Anyway, downtown Memphis at that time, was a admixture of touristy Beale St., gov't stuff, and semi-abandoned buildings that you could rent for a song. I knew many people living in huge apartments with jury rigged bathrooms, kitchens, and light fixtures for 200 bucks a month. You could live the real bohemian life in that place, and several did. 1998 was probably the pinnacle of that and soon after things started to gentrify. It was only a few months after I moved there that the Parrallax Theatre, which was home to some twenty drifters and various characters, got shut down. They would throw huge parties every weekend with bands and whatnot for a few bucks to make rent. It was one giant indiestyle rent party, until of course they all got evicted for being generally crazy, noisemakingly obnoxious. It was all in the spirit of fun, but try to tell a landlord that.
Okay, so I've gotten away from my story here. Let's resume:
Every morning I would come home from work usually around five in the morning (graveyard, all the way), and start cooking soup. Sometimes I would have to traipse off to the grocery store, which in Memphis are all 24/7 operations but also at that time all the way out in Midtown. It was a gas: collecting soup recipes where ever I could, trying out new ones, always having to quintuple the serving sizes to make five gallons. That's right I would make five gallons of soup a morning.

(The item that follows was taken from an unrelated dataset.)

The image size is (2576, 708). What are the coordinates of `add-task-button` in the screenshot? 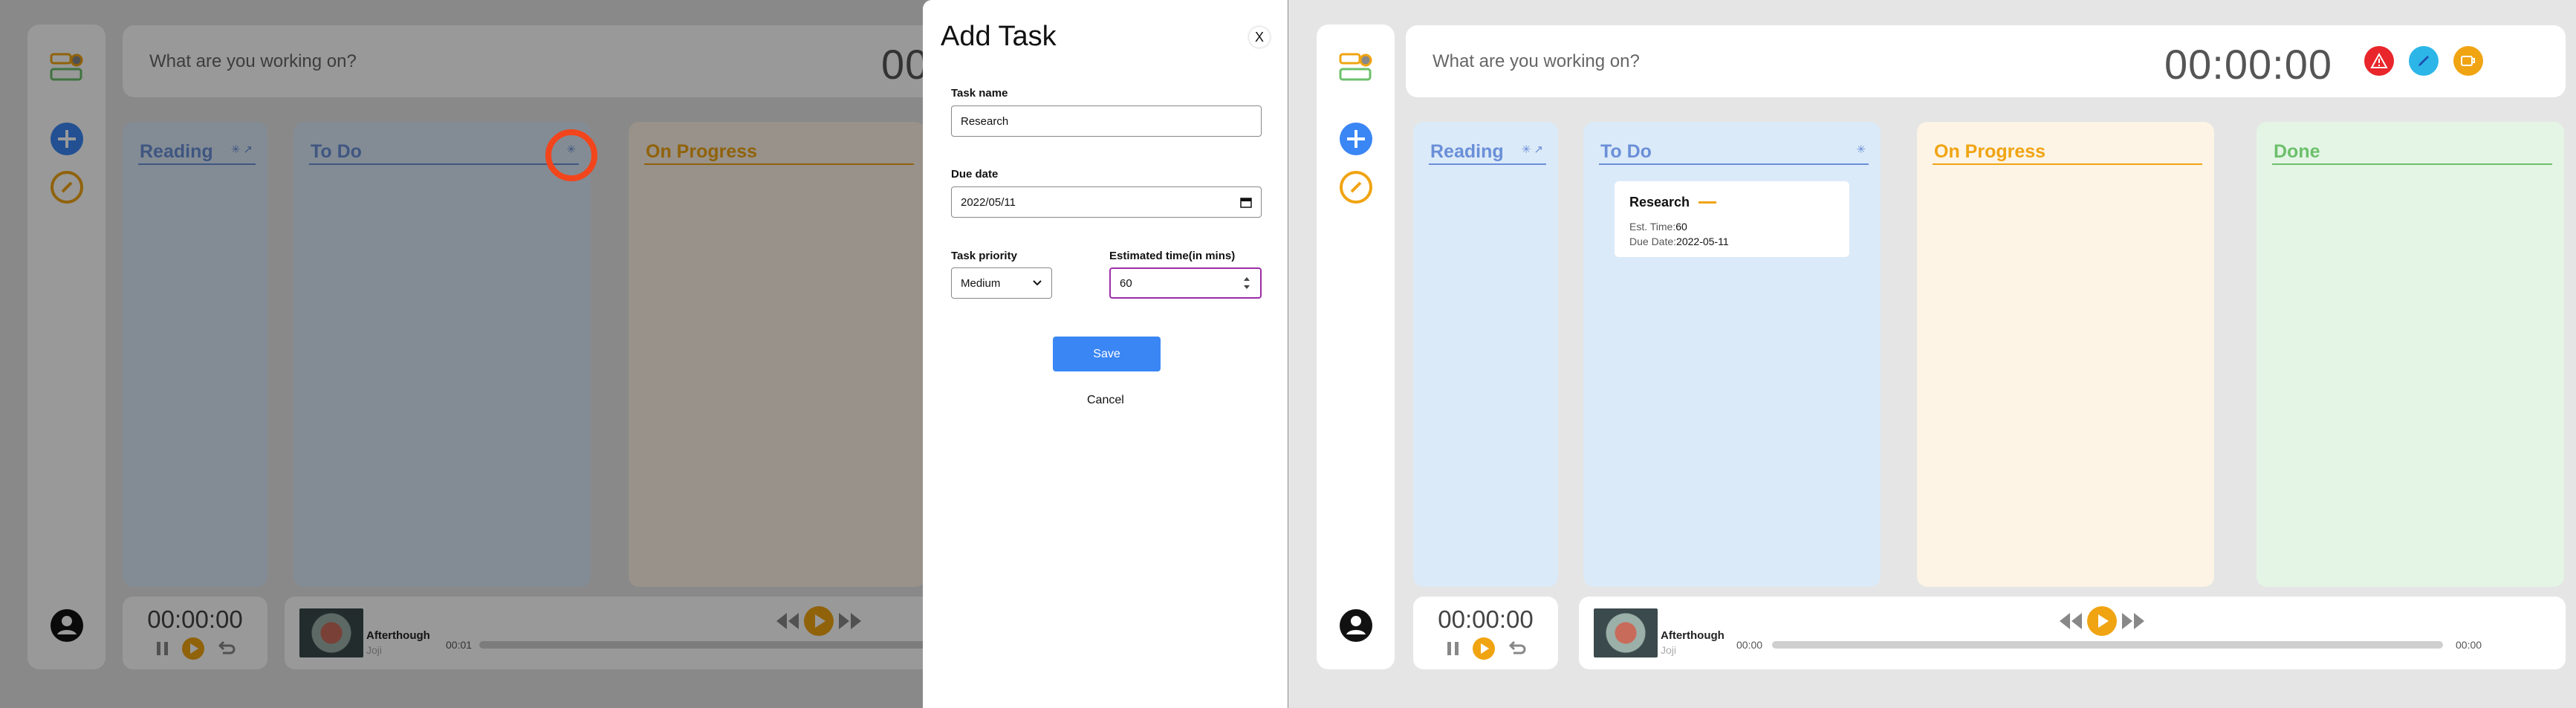 It's located at (1356, 139).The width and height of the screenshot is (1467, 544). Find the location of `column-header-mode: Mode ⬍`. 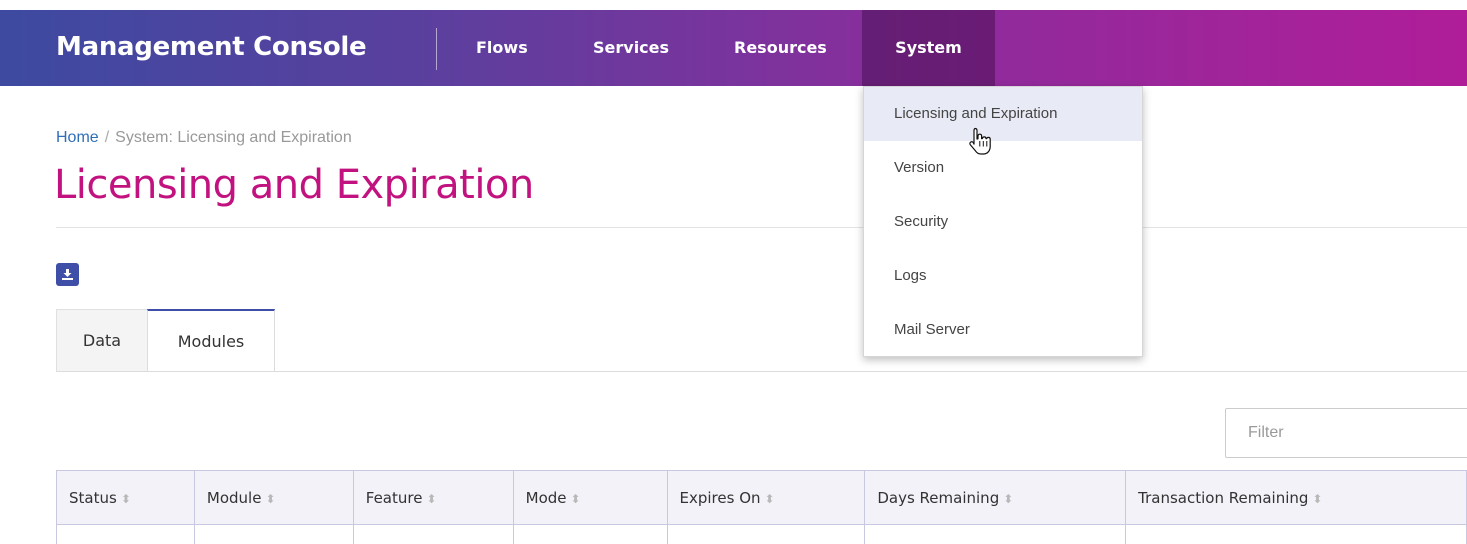

column-header-mode: Mode ⬍ is located at coordinates (590, 498).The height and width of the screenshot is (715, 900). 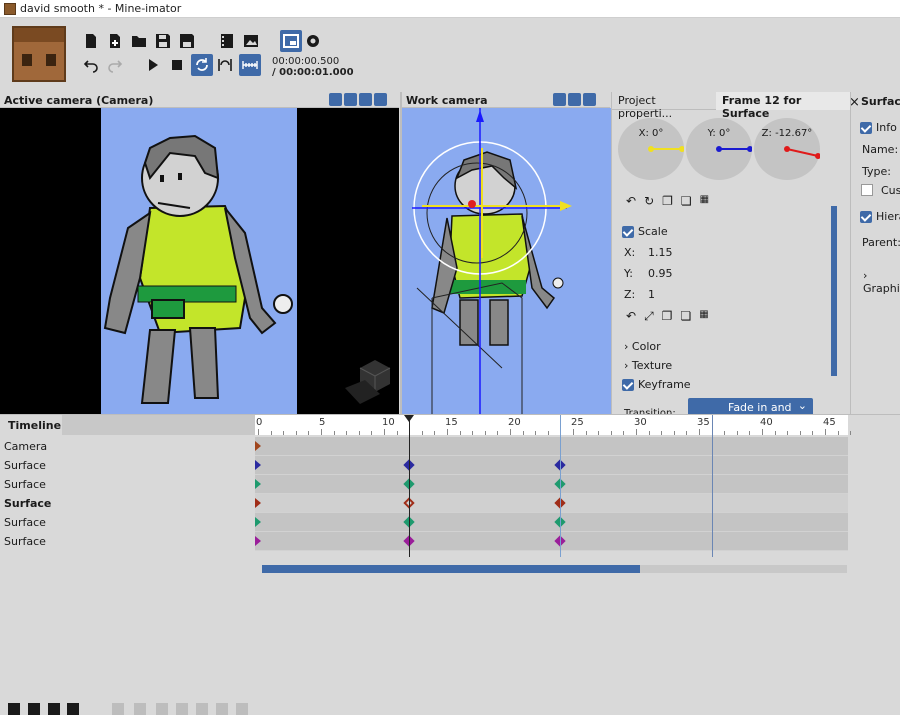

Through the winter months it really was just a lot of fun. Generally big batches of beany concoctions got thrown together fairly easily. I could sit and drink a quiet glass of wine with John Coltrane or Miles, and eventually watch Martha Stewart as I was putting the finishing seasonings into the mix. I had a spice collection that you would not believe. It was the pride of my kitchen.
Then I would head over to the spot to bring in my wares and drink beers with the early morning coffee crowd. It was a tremendously good time.

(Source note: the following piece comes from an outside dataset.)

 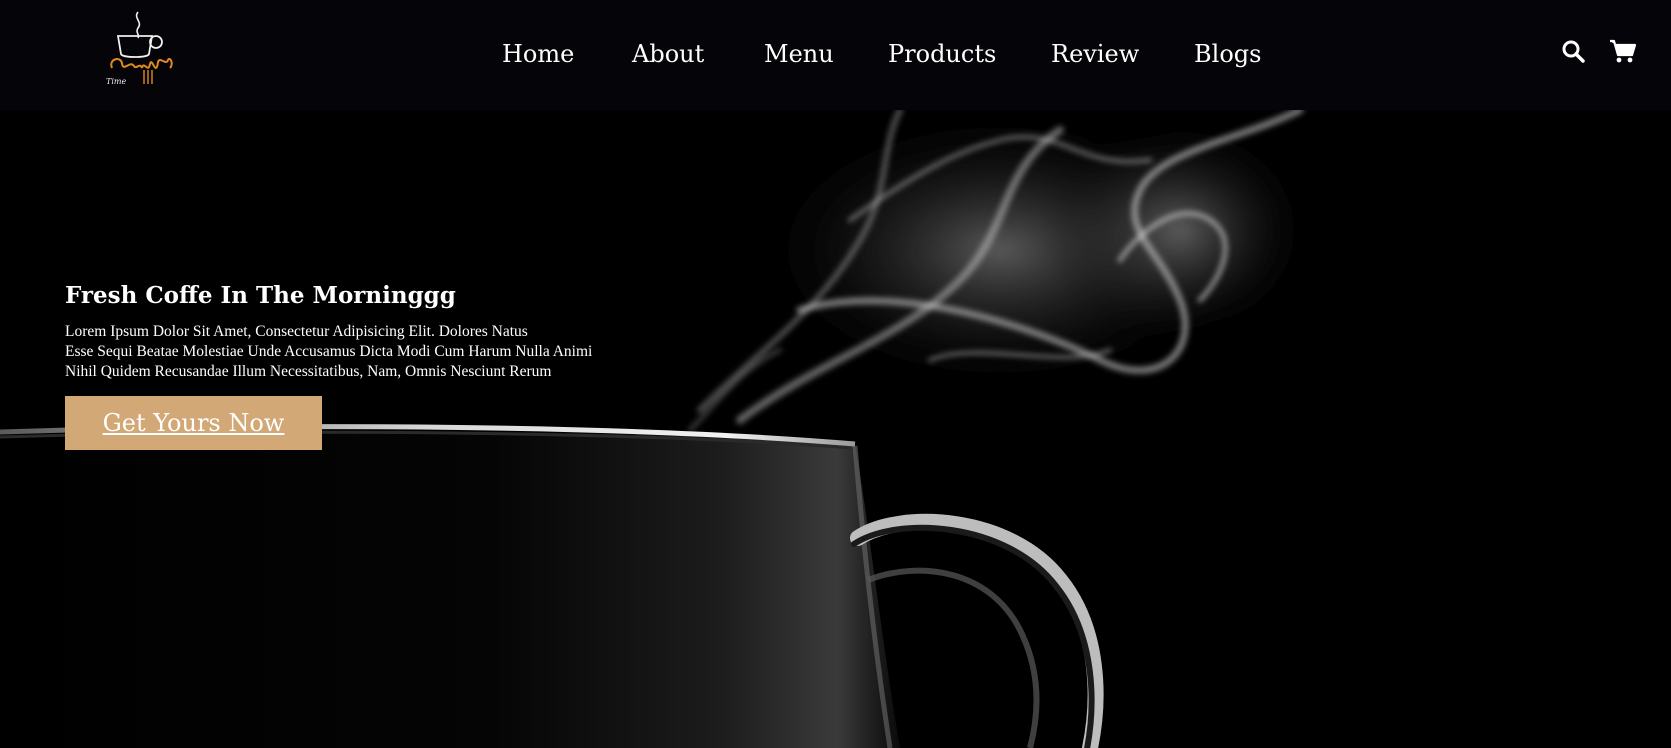 I want to click on nav-item-products: Products, so click(x=942, y=54).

As the spring became the unbearable heat of Memphis summertime and cold vegetable soups became the thing, the project started to sour. Chopping five gallons worth of veggies is not a little bit crappy, I can tell you. No more sipping lightly at the broth with my glass of wine, it turned into a dicefest, and I admittedly gained great skill with the knife. Still, one tired morning, as I chopped the eighty-seven thousandth tomatoe for a gigantic batch of Gaspacho at the speed of light: PHLAMM! Off went a huge chunk of my thumb, and my blood and flesh got all mixed up with tiny pieces of tomato.
That was about the end. After that, given that I had then sacrificed the nerve endings in my thumb for my craft, I lost the feel for the whole thing. It just wasn't the same, and when I was offered a job mentoring kids for an arts program for the summer, I jumped at it. Still one of the greatest compliments I've ever recieved came at the hands of one of my soups. After cooking up a batch consisting of Great Northern Beans (one of the greats of the bean world) and ham hocks among other unremembered things, someone told me that the soup tasted like the woods behind their grandmother's house (a grandmother who lived in rural Tennessee). I have never been so proud.